But all three who hired Maher, Kenniff and Hasselbeck insist that their reality backgrounds had nothing to do with their employment. On the contrary, their job applications were met with extreme skepticism.

“When I realized who she was I had to be begged to look at her tape by her agent,” explains Geddie, who says he did not change his mind even after watching Hasselbeck perform on the Style Network’s “The Look for Less” series.

Geddie thought she would lack the skills of more-polished performers, but says Hasselbeck’s easy and lively on-camera manner convinced him she was a perfect foil for Barbara Walters and crew.

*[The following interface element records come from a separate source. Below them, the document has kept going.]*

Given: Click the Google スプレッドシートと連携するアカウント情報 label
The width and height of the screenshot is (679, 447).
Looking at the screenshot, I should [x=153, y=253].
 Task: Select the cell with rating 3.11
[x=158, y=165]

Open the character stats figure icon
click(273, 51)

“I needed someone who was not overly trained,” Geddie recalls. “Over the course of time at least these reality TV people had not been ruined by their training, whether their news training or acting training, they were kind of fresh and alive.”

Reality stars work the talk and entertainment news auditions in order to get their 16th minute of fame, but Gregorisch-Dempsey says Maher was different than others who had tried out.

“The thing that set Charlie apart is he actually listened. Most people, especially journalists, like to hear themselves talk,” she says, adding that she grabbed Maher after months of trying to fill an opening. “Charlie had this quiet humility, not like the others. He also had this confidence.”

Similarly, Shannon High-Bassalik, news director of WFOR, says she too was dubious when Kenniff’s agent called.

“Credibility and believability are the two most important things for us here,” she says, but Kenniff sparkled.

Even some of the reality vets are surprised where they landed. “Doing something in TV couldn’t have been farther from my mind,” Hasselbeck says. After “Survivor” crazy things started popping up in her mailbox, she adds. Such as? Auditions for a vampire movie for one.

A designer by trade, Hasselbeck admits to feelings of guilt over taking a seat usually held by a performer or newsperson, thoughts that faded only after several months of hard work.

“There are people in the industry working their tails off who would die to be in this job. Part of me felt I just cheated.”